Le 9 juin, au soir d’élections européennes marquées par une forte progression de l’extrême droite en France et par la décision inattendue du président de la République de dissoudre l’Assemblée nationale, le député la France insoumise François Ruffin lance un appel solennel à la reconstitution d’un Front populaire.

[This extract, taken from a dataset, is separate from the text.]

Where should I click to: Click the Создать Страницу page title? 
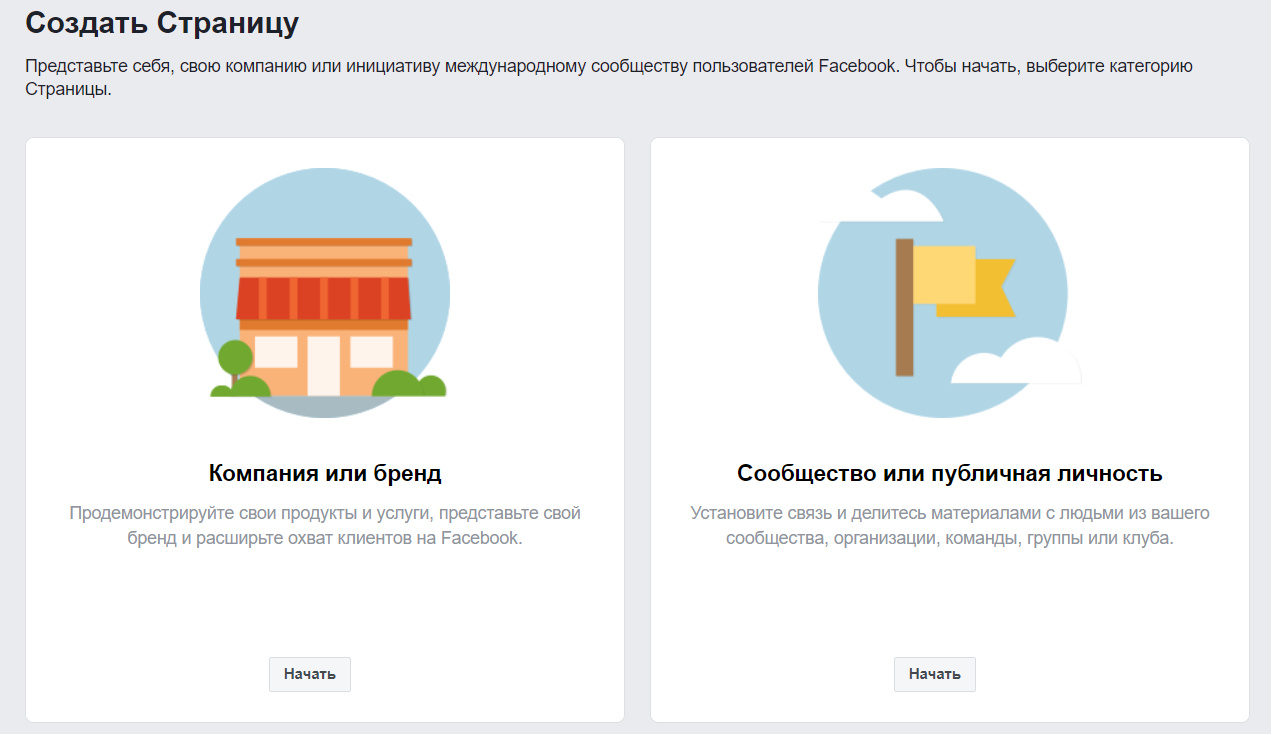[162, 23]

Les acteurs et observateurs évoquent rapidement un « Nouveau Front populaire ». Simple rejeu symbolique mémoriel, en l’occurrence conjoncturel, ou réanimation voire ressourcement en profondeur d’un schéma révérenciel populaire, celui de gauches (de nouveau) (ré)unies pour « faire barrage au fascisme », comme en 1936 ? S’agit-il du simple culte d’un momentum voire d’une mythologisation d’un temps de l’histoire dont les échos se font encore entendre, un temps marqué par des convergences, en particulier partidaires, aboutissant toutefois à un gouvernement éphémère et au bilan mitigé, pour de multiples raisons ? Assiste-t-on plutôt à l’instrumentalisation par des forces politiques à la fois d’une expérience réifiée et même glorifiée – et dans quelle mesure ? –, et de l’homme qui en a été l’incarnation, Léon Blum[1] ?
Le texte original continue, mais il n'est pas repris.